What a Full Box Truck Load (FTL) Shipment Is and When It Makes Sense
A full box truck load shipment is one dedicated box truck assigned exclusively to one shipper’s freight. Your cargo is the only load in the vehicle from the moment it is picked up until it is delivered. No co-loading. No relay stops. No sorting hubs. The truck goes from your pickup location directly to your delivery destination — anywhere in the United States.
FTL makes sense in four situations:
Your load fills or nearly fills a box truck. When freight volume reaches the point where a box truck is close to capacity, FTL is more efficient and more reliable than splitting it across an LTL network.

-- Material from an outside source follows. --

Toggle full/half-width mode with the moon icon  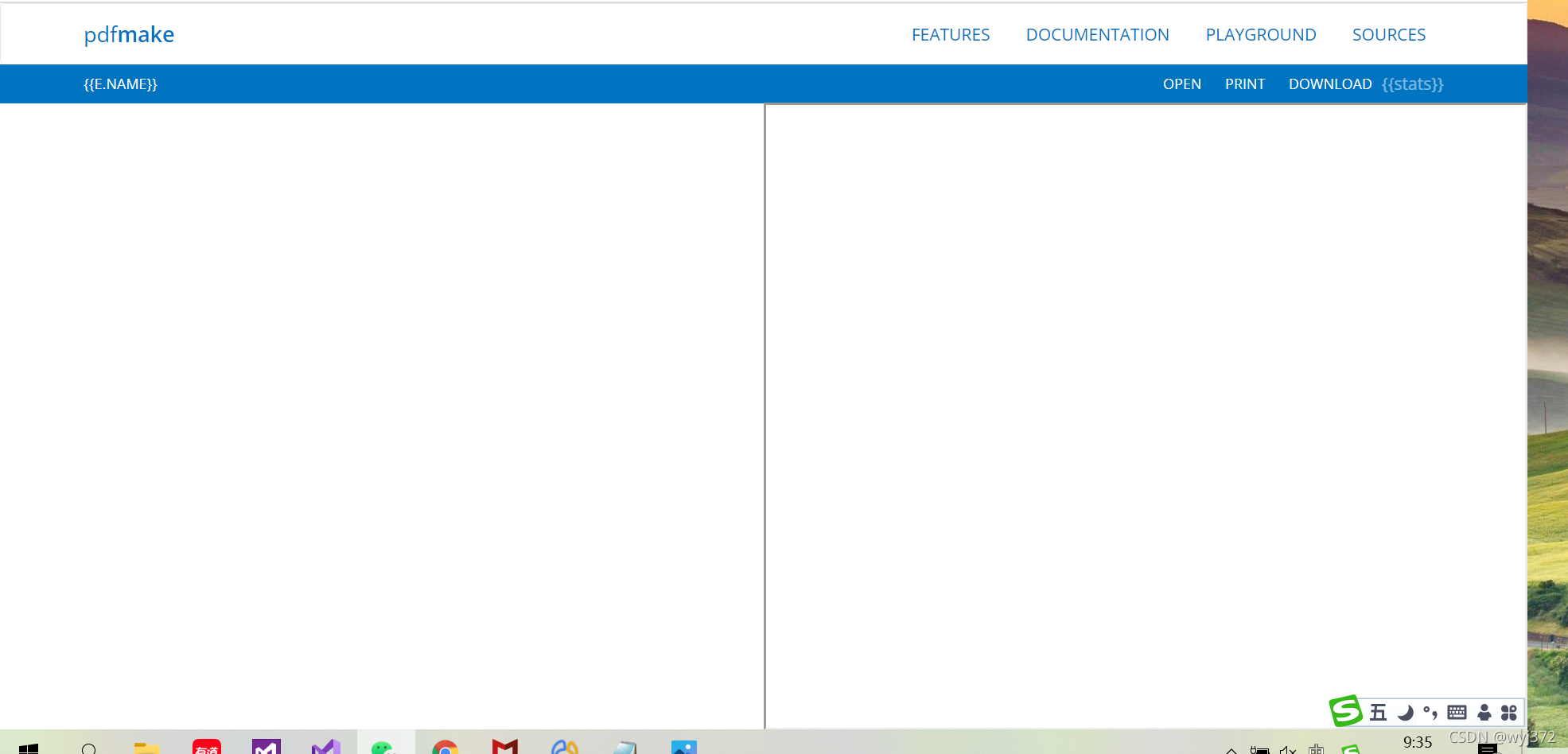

Your freight is fragile or high-value. Every extra handling point is a damage risk. A dedicated vehicle eliminates the hub sorts, co-loading transfers, and relay touchpoints that LTL introduces.

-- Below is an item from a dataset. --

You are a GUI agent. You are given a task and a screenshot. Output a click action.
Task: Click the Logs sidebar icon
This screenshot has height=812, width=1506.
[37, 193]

Your delivery window is tight. LTL transit times depend on network routing that you do not control. FTL transit times depend on a single direct route that you do control — pickup to delivery, no stops in between.
LTL has already failed the lane. Damaged freight, missed windows, and inconsistent transit times are signals that a dedicated truck is the right tool for the job.
FTL demand exists on every U.S. lane. Short regional moves and long cross-country hauls are covered equally — no geographic restriction on pickup or delivery location.